Boiling image datasets contain a substantial amount of information and have been used extensively to glean insights into the boiling process through boiling regime classification, correlation development, bubble characteristic extraction, etc. The analysis of such image datasets, however, is made difficult due to their large size. To capture the change in the bubbles, high-speed cameras are typically required, which produce thousands of images each second. With such large datasets, computer processing methods are needed to analyze the data. Traditional image processing methods involved computationally large codes for analyzing data.¹⁰ Manual image processing has been used for identifying boiling characteristics such as departure frequency, diameter, and bubble velocity.¹¹ Other image processing methods have been used for approximating bubble parameters such as contact angles¹² or bubble growth rate.¹³ Oikonomidou et al. used four different image-processing algorithms developed by different universities for analyzing bubbles in the absence of gravity.¹⁴ Some methods used MATLAB image processing to determine the contact line diameter, bubble height, bubble volume, equivalent diameter, and contact angles. Sadaghiani et al. sought to explore the effects of bubble coalescence through the use of experimental pool boiling data with different prepared surfaces and image processing.¹⁵ They reported the bubble nucleation and growth rates, bubble departure diameter, and frequency and did an in-depth analysis of coalescence. Villegas et al. used image processing to distinguish bubbles from a background in grayscale images to determine the size and shape and follow their position through successive images to determine trajectory to measure velocity.¹⁶ The advancement of computer vision methods with machine learning has addressed some of the limiting issues in these traditional methods. They have aided the time and accuracy of such analyses and have introduced new forms of available analysis. These data-driven models have found applications with furthering understanding and improving boiling research and have been used for classifying boiling regimes, generating new physical descriptors,¹⁷ heat flux prediction, and extracting bubble statistics.

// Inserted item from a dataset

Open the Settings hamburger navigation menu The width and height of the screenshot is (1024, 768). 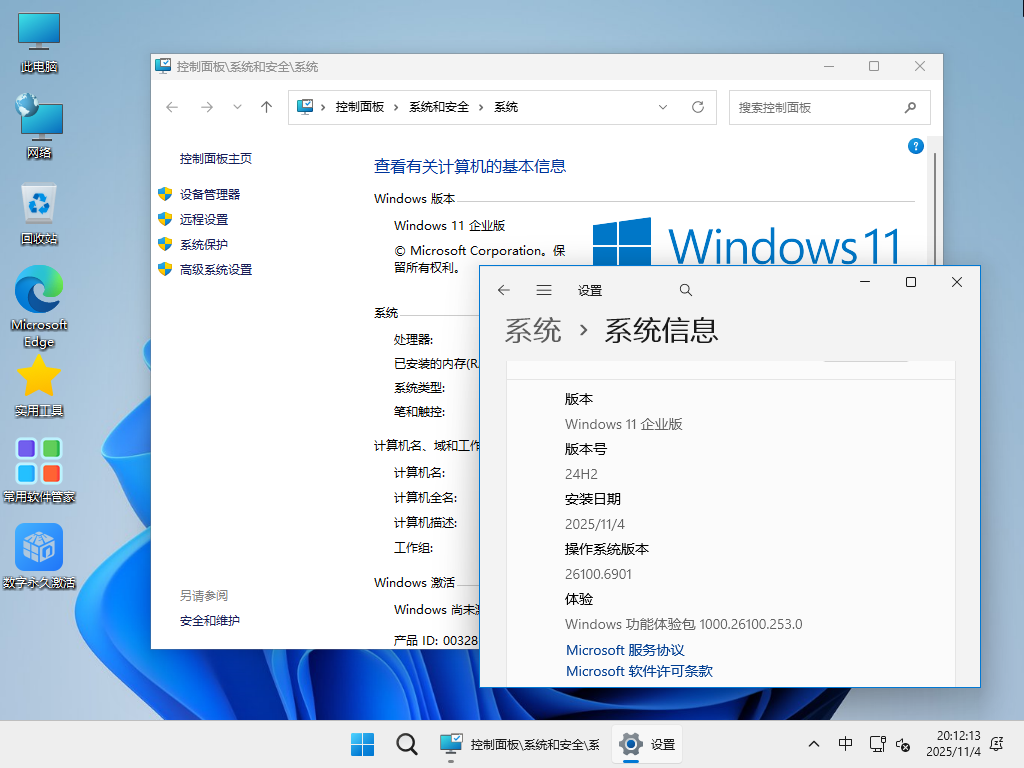[543, 289]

As a typical data-driven method, segmentation models have been largely used in image analysis for bubbles and two-phase flow for several end goals. Torisaki and Miwa used a Yolo v3 backbone for semantic segmentation of images from a gas–liquid two-phase flow.¹⁸ From this, they extracted void fraction, approximate equivalent diameter, bubble aspect ratio, etc. Instance segmentation models allow for distinction between individual bubbles to be made and can enable the ability to gather more advanced information. Zhang et al. used Mask R-CNN models and transfer learning to aid image processing for lab-on-a-chip data.¹⁹ They trained with an annotated ground truth bounding box and mask for each droplet or bubble. For boiling specifically, semantic and instance segmentation models have been used for vapor fraction prediction and bubble identification.²⁰ Cui et al. also used Mask R-CNN along with ResNet101 for identifying bubbles in bubbly flow.²¹ Seong et al. used U-Net to identify bubbles in flow boiling images and determine if each bubble was coalesced, condensing, sliding, growing, or nucleated.²² Soibam et al. used a CNN model to generate masks for boiling images.²³ They used these masks to track the bubbles and determine coalescences, nucleation rate, and oscillation. These present implementations of segmentation models on boiling image data, which were used primarily for single image analysis to obtain general features such as bubble diameters, count, and vapor fraction. Just focusing on a single image analysis can make it difficult to fully realize what is happening in a single frame. For example, by just looking at an image, it can be difficult to determine if coalescence is occurring or if the bubbles are overlapping while the inclusion of video frames can remove ambiguity.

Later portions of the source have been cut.